E não é só em relação à guerra. "Falo da nossa violência urbana também, do quanto a gente é exposto a imagem, notícia e ao sofrimento de quem é diretamente atingido. Acho que chega a um limite do que nós podemos tolerar sem agredir a nossa saúde mental. Esse limite está muito tênue, a gente está muito exposto", afirma a psicóloga Maria Helena Pereira Franco, professora e coordenadora do Laboratório de Estudos e Intervenções sobre o Luto (LELu), da PUC-SP.
QUAIS SÃO OS SINTOMAS DO TRAUMA
Para ficar em alerta, os especialistas recomendam se atentar a alguns sintomas que podem indicar o trauma:
- Humor flutuante tanto para tristeza quando para raiva
- Hipervigilância e estado de alerta durante tarefas rotineiras
- Dificuldade em expressar os sentimentos
- Alteração no padrão do autocuidado e qualidade de vida (comer demais ou muito pouco, dificuldade para dormir ou para manter o sono, pesadelos)
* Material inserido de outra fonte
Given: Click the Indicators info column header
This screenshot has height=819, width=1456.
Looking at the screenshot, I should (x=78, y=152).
- Preocupação constante com memórias intrusivas
- Não conseguir sair do humor depressivo
- Sensação de anestesiamento diante das informações
- Maior ansiedade
Os sintomas e o grau de afetação depende da sensibilidade de cada um, explica a psiquiatra Luciana Siqueira, do Instituto de Psiquiatria do Hospital das Clínicas da USP (Universidade de São Paulo). Em alguns casos, a exposição pode levar a reações de ajustamento que não necessariamente são um trauma, diz.
"Num primeiro impacto, causa taquicardia, horror, choro e pode durar alguns dias ou algumas horas. Depois, você vai se adaptando. Mas em algumas pessoas pode ser deflagrador de condições mais sérias", afirma Siqueira.
COMO LIDAR COM O TRAUMA
Às vezes, um conteúdo vem com o aviso "Imagens fortes". O conselho da especialista em luto Maria Helena é simples: "Não abra".
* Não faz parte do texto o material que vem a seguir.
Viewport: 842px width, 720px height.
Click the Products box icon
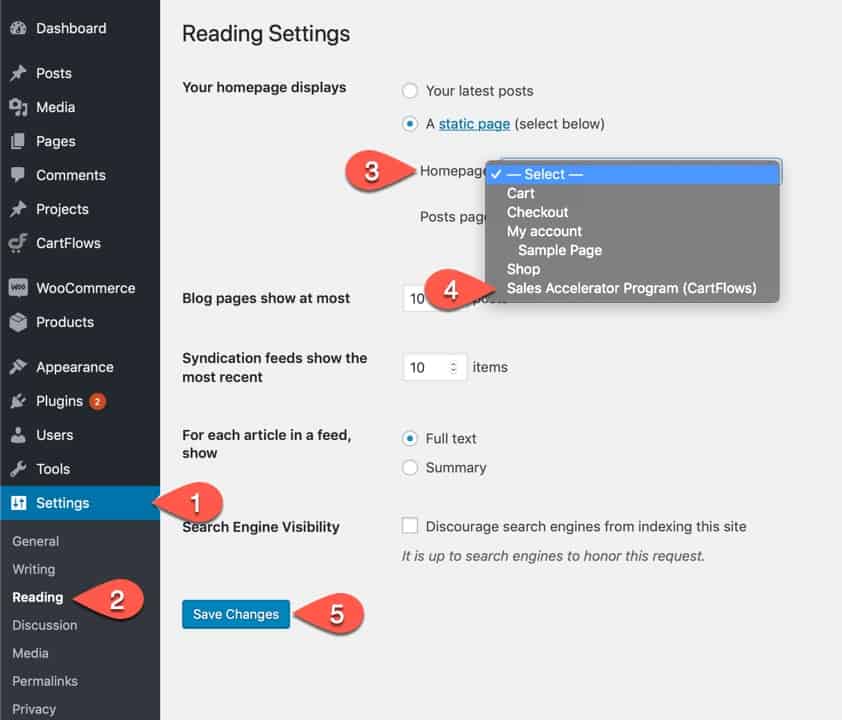point(18,322)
"É necessário limitar a quantidade de exposição que você tem à cena que pode ser geradora do trauma", afirma. Além disso, diz ela, quando os sintomas já são perceptíveis, ajuda colocar em palavras pensamentos e sentimentos, seja conversando com pessoas próximas ou escrevendo de forma livre. Também é possível haver a necessidade de buscar ajuda profissional.
"Algumas pessoas terão muita dificuldade em continuar mantendo a rotina sem o peso da experiência traumática", diz a psicóloga.
Afastar-se dos conteúdos mais fortes, não significa não ter empatia, diz Montgomery. "Não é você não se importar com quem está na guerra, com quem está sendo agora, nesse momento bombardeado. Não é isso. A pessoa ainda sente solidariedade, empatia e está em unidade de propósitos àqueles que sofrem. Mas significa que ela precisa se proteger".
Montgomorey afirma ainda que as plataformas de redes sociais precisam revisar quais conteúdos deixarão disponíveis indefinidamente para todas as pessoas. "Quanto mais esses conteúdos sensacionalistas são compartilhados, muitas vezes de uma maneira até desavisada e sem checagem, mais as pessoas se deparam com situações de muita violência. E não é possível prever como a pessoa estará no momento em que recebe a mensagem".